Hawaiian Chicken Salad (Gluten-Free & Whole Health Flexi-Plan)
Description
This Hawaiian Chicken Salad is a refreshing, nutrient-packed dish that combines tender, seasoned chicken with sweet tropical flavors and crisp textures. Inspired by island cuisine, it balances savory and sweet elements beautifully—juicy chicken, fresh vegetables, and a hint of natural sweetness from fruits like pineapple. Designed to fit a gluten-free and flexible healthy eating plan, this salad is light yet filling, making it perfect for lunch, dinner, or meal prep. It’s a wholesome option that doesn’t sacrifice flavor while supporting a balanced lifestyle.
Ingredients
- 2 chicken breasts
- 1 tbsp olive oil
- Salt & pepper to taste
- 1/2 tsp garlic powder
- 1 cup fresh pineapple chunks
- 1/2 cup cucumber (diced)
- 1/4 cup red onion (thinly sliced)
- 1/4 cup shredded carrots
- 2 cups mixed greens (lettuce, spinach, or arugula)
- 2 tbsp Greek yogurt or light mayo (for dressing)
- 1 tbsp lime juice
- 1 tsp honey (optional)
- 1 tbsp chopped cilantro or parsley
Instructions
- Cook the Chicken
Season chicken breasts with salt, pepper, and garlic powder. Heat olive oil in a pan over medium heat and cook chicken for 5–6 minutes per side until fully cooked. Let it rest, then slice or cube. - Prepare the Dressing
In a small bowl, mix Greek yogurt (or mayo), lime juice, and honey. Stir until smooth. - Assemble the Salad
In a large bowl, combine mixed greens, pineapple chunks, cucumber, red onion, and carrots. - Add Chicken
Place the cooked chicken on top of the salad. - Dress & Toss
Drizzle the dressing over the salad and toss gently to combine. - Garnish & Serve
Sprinkle fresh cilantro or parsley on top and serve immediately.
Notes
- Fresh pineapple adds natural sweetness, but canned (in juice, not syrup) can be used.
- Greek yogurt keeps the dish lighter, while mayo adds creaminess.
- Adjust lime and honey to balance tanginess and sweetness.
- Ensure all packaged ingredients are labeled gluten-free if required.
Tips
- Juicy Chicken: Avoid overcooking; let the chicken rest before slicing to retain moisture.
- Meal Prep Friendly: Store dressing separately and combine before serving.
- Extra Crunch: Add nuts like almonds or cashews for texture.
- Boost Flavor: A pinch of chili flakes can add a subtle kick.

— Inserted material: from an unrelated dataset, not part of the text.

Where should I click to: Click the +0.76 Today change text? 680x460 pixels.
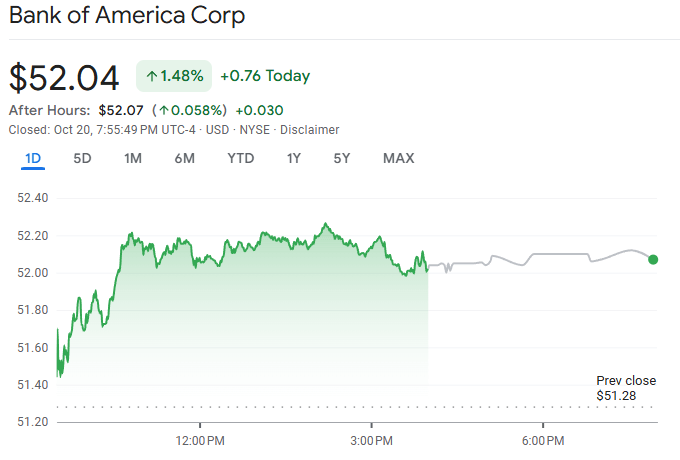tap(265, 76)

- Make It Heartier: Add cooked quinoa or brown rice for a more filling meal.
Servings
- Serves 2–3 people
Nutritional Information (Approx. per serving)
- Calories: 280–350
- Protein: 28–35g
- Carbohydrates: 12–18g
- Fat: 12–18g
- Fiber: 3–5g
- Sugar: 8–12g (natural sugars from pineapple)
Health Benefits
- High Protein: Chicken breast supports muscle growth and satiety.
- Rich in Vitamins: Pineapple provides vitamin C, aiding immunity and skin health.
- Digestive Support: Pineapple contains bromelain, which may help digestion.
- Heart-Healthy Fats: Olive oil contributes beneficial monounsaturated fats.
- Gluten-Free: Suitable for those with gluten sensitivities or celiac disease.
- Balanced Nutrition: Combines protein, fiber, and healthy fats for sustained energy.
Q&A
Q: Can I grill the chicken instead of pan-cooking it?
Yes, grilled chicken adds a smoky flavor that pairs wonderfully with the tropical ingredients.
Q: Is this salad keto-friendly?
It can be adjusted by reducing or removing pineapple and honey to lower carbs.
Q: Can I make it dairy-free?
Absolutely—use a dairy-free yogurt alternative or switch to a vinaigrette-style dressing.
Q: How long can it be stored?
Store in the refrigerator for up to 2 days. Keep dressing separate for best freshness.
Q: What can I use instead of pineapple?
Mango or apple slices can provide a similar sweet contrast.